▸ PROVIDED RECORDS:
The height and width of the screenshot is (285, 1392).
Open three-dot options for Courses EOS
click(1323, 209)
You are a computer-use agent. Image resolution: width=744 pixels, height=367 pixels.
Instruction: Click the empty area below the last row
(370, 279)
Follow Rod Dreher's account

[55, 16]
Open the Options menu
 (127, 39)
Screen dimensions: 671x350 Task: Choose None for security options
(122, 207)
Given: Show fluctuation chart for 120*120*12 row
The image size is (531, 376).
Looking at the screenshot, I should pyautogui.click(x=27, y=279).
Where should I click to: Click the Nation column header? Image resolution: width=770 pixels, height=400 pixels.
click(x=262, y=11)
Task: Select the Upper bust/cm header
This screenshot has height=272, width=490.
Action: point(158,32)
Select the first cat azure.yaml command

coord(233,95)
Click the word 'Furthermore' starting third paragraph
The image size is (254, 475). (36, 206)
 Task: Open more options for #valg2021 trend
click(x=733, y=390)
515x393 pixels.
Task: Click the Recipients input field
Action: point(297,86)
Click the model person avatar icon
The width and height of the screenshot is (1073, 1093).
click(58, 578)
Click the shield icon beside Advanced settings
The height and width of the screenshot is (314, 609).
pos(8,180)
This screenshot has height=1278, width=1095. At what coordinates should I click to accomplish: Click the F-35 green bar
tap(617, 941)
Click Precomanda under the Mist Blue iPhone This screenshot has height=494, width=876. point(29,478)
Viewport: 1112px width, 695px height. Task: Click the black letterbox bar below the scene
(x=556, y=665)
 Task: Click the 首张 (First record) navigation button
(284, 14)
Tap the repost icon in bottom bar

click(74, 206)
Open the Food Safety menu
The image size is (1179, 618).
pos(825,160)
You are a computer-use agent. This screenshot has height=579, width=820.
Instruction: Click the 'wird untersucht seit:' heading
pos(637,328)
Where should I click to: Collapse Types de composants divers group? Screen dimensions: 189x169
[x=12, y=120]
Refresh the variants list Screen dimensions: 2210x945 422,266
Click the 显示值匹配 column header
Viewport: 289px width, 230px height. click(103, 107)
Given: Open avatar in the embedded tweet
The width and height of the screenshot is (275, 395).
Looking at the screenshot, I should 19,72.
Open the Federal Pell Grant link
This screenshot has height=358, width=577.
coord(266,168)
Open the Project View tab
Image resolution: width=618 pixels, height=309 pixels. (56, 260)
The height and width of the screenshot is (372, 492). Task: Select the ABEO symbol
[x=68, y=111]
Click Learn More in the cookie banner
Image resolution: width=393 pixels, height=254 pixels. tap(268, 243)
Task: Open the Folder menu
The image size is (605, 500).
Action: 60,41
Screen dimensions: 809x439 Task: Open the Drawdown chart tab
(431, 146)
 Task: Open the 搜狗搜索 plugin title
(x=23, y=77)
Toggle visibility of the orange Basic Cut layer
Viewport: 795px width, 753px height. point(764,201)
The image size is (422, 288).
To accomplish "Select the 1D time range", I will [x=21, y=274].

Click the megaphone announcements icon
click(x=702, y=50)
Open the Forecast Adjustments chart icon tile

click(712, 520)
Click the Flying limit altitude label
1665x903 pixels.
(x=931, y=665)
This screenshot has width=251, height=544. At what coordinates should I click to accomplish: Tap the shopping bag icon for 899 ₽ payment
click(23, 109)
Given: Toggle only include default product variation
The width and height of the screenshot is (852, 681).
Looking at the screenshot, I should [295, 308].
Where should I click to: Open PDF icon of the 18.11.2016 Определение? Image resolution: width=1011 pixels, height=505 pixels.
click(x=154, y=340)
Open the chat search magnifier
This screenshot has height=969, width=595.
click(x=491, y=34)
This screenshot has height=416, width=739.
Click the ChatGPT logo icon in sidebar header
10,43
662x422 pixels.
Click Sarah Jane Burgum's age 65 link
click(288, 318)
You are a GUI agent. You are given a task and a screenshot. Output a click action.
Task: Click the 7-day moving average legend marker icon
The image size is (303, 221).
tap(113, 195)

▸ WHAT TO WORK ON:
In full and without alteration, write out each record.

▸ SOLUTION TO THE EXERCISE:
The height and width of the screenshot is (285, 1392).
Open three-dot options for Courses EOS
click(1323, 209)
You are a computer-use agent. Image resolution: width=744 pixels, height=367 pixels.
Instruction: Click the empty area below the last row
(370, 279)
Follow Rod Dreher's account

[55, 16]
Open the Options menu
 (127, 39)
Screen dimensions: 671x350 Task: Choose None for security options
(122, 207)
Given: Show fluctuation chart for 120*120*12 row
The image size is (531, 376).
Looking at the screenshot, I should pyautogui.click(x=27, y=279).
Where should I click to: Click the Nation column header? Image resolution: width=770 pixels, height=400 pixels.
click(x=262, y=11)
Task: Select the Upper bust/cm header
This screenshot has height=272, width=490.
Action: point(158,32)
Select the first cat azure.yaml command

coord(233,95)
Click the word 'Furthermore' starting third paragraph
The image size is (254, 475). (36, 206)
 Task: Open more options for #valg2021 trend
click(x=733, y=390)
515x393 pixels.
Task: Click the Recipients input field
Action: point(297,86)
Click the model person avatar icon
The width and height of the screenshot is (1073, 1093).
click(58, 578)
Click the shield icon beside Advanced settings
The height and width of the screenshot is (314, 609).
pos(8,180)
This screenshot has height=1278, width=1095. At what coordinates should I click to accomplish: Click the F-35 green bar
tap(617, 941)
Click Precomanda under the Mist Blue iPhone This screenshot has height=494, width=876. point(29,478)
Viewport: 1112px width, 695px height. Task: Click the black letterbox bar below the scene
(x=556, y=665)
 Task: Click the 首张 (First record) navigation button
(284, 14)
Tap the repost icon in bottom bar

click(74, 206)
Open the Food Safety menu
The image size is (1179, 618).
pos(825,160)
You are a computer-use agent. This screenshot has height=579, width=820.
Instruction: Click the 'wird untersucht seit:' heading
pos(637,328)
Where should I click to: Collapse Types de composants divers group? Screen dimensions: 189x169
[x=12, y=120]
Refresh the variants list Screen dimensions: 2210x945 422,266
Click the 显示值匹配 column header
Viewport: 289px width, 230px height. click(103, 107)
Given: Open avatar in the embedded tweet
The width and height of the screenshot is (275, 395).
Looking at the screenshot, I should 19,72.
Open the Federal Pell Grant link
This screenshot has height=358, width=577.
coord(266,168)
Open the Project View tab
Image resolution: width=618 pixels, height=309 pixels. (56, 260)
The height and width of the screenshot is (372, 492). Task: Select the ABEO symbol
[x=68, y=111]
Click Learn More in the cookie banner
Image resolution: width=393 pixels, height=254 pixels. tap(268, 243)
Task: Open the Folder menu
The image size is (605, 500).
Action: 60,41
Screen dimensions: 809x439 Task: Open the Drawdown chart tab
(431, 146)
 Task: Open the 搜狗搜索 plugin title
(x=23, y=77)
Toggle visibility of the orange Basic Cut layer
Viewport: 795px width, 753px height. point(764,201)
The image size is (422, 288).
To accomplish "Select the 1D time range", I will [x=21, y=274].

Click the megaphone announcements icon
click(x=702, y=50)
Open the Forecast Adjustments chart icon tile

click(712, 520)
Click the Flying limit altitude label
1665x903 pixels.
(x=931, y=665)
This screenshot has width=251, height=544. At what coordinates should I click to accomplish: Tap the shopping bag icon for 899 ₽ payment
click(23, 109)
Given: Toggle only include default product variation
The width and height of the screenshot is (852, 681).
Looking at the screenshot, I should [295, 308].
Where should I click to: Open PDF icon of the 18.11.2016 Определение? Image resolution: width=1011 pixels, height=505 pixels.
click(x=154, y=340)
Open the chat search magnifier
This screenshot has height=969, width=595.
click(x=491, y=34)
This screenshot has height=416, width=739.
Click the ChatGPT logo icon in sidebar header
10,43
662x422 pixels.
Click Sarah Jane Burgum's age 65 link
click(288, 318)
You are a GUI agent. You are given a task and a screenshot. Output a click action.
Task: Click the 7-day moving average legend marker icon
The image size is (303, 221).
tap(113, 195)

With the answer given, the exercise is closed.